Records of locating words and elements
════════

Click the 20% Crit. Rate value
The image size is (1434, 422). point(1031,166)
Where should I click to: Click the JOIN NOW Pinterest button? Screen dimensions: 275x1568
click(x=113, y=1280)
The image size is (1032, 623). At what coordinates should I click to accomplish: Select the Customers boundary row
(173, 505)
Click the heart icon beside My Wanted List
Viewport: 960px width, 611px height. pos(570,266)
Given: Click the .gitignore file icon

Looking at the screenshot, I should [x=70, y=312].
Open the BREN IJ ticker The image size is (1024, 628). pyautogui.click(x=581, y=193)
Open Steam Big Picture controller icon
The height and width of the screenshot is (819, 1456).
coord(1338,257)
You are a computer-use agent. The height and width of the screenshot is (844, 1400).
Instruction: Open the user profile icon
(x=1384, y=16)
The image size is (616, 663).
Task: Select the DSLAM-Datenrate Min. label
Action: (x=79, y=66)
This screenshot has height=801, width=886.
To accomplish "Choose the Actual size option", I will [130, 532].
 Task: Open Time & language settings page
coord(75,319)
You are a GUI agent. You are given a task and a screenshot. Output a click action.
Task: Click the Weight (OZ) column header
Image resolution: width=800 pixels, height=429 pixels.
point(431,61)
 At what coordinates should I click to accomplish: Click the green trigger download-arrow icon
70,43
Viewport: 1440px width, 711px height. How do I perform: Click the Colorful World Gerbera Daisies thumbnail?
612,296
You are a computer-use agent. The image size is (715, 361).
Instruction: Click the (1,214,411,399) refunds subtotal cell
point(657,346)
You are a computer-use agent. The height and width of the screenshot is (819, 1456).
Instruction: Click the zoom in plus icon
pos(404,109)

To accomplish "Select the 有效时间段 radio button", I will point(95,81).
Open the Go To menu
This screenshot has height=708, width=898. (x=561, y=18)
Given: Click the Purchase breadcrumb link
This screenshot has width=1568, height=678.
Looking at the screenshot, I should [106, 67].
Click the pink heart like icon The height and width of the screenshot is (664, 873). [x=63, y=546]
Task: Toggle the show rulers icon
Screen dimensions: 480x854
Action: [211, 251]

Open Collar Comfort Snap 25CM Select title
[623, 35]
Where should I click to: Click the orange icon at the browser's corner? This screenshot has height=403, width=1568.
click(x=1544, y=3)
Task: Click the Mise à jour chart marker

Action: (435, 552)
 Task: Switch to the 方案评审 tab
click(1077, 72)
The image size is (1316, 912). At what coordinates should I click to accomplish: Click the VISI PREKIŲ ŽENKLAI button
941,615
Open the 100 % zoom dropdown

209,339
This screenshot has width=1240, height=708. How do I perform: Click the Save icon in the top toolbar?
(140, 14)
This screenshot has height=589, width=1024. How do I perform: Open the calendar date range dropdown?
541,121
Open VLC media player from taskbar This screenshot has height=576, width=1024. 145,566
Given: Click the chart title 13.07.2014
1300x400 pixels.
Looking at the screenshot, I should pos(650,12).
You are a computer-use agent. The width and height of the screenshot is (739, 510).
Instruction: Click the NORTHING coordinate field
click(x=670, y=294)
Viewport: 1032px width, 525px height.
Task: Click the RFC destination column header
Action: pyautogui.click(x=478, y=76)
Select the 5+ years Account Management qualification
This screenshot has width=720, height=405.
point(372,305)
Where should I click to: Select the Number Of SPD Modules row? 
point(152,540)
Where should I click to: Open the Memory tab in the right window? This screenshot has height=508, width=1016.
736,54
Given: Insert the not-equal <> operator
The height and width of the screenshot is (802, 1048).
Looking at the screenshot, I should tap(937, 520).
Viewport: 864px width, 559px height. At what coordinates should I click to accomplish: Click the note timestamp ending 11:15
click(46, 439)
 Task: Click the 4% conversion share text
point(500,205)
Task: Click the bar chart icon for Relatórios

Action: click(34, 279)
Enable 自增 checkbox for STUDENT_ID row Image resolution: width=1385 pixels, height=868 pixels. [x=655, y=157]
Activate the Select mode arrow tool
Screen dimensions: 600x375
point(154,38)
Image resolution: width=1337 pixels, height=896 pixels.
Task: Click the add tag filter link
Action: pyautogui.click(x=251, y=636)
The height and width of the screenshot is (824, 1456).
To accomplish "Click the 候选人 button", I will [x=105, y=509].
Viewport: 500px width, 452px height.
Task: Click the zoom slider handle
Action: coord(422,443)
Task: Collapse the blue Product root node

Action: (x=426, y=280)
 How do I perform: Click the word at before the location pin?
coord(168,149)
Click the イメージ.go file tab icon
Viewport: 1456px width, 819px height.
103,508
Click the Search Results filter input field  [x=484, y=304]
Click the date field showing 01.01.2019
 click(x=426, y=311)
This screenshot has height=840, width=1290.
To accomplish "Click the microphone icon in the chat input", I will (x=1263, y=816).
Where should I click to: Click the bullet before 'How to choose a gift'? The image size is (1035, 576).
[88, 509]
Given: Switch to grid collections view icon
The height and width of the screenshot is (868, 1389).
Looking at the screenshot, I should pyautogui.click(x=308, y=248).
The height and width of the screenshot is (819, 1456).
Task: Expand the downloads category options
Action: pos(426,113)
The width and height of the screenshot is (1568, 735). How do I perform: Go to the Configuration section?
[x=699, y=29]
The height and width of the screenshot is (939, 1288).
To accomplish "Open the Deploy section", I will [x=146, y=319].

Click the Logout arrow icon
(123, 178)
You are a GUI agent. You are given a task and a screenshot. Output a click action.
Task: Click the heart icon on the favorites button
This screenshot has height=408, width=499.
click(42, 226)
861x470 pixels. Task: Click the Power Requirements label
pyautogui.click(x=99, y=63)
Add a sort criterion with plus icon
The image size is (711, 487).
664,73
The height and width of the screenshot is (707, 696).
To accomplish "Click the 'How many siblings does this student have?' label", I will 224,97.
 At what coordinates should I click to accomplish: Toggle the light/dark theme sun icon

════════

Count the lines in the listing above that contain the string "computer", and reply with the number alone.

• _Answer to the task_:
4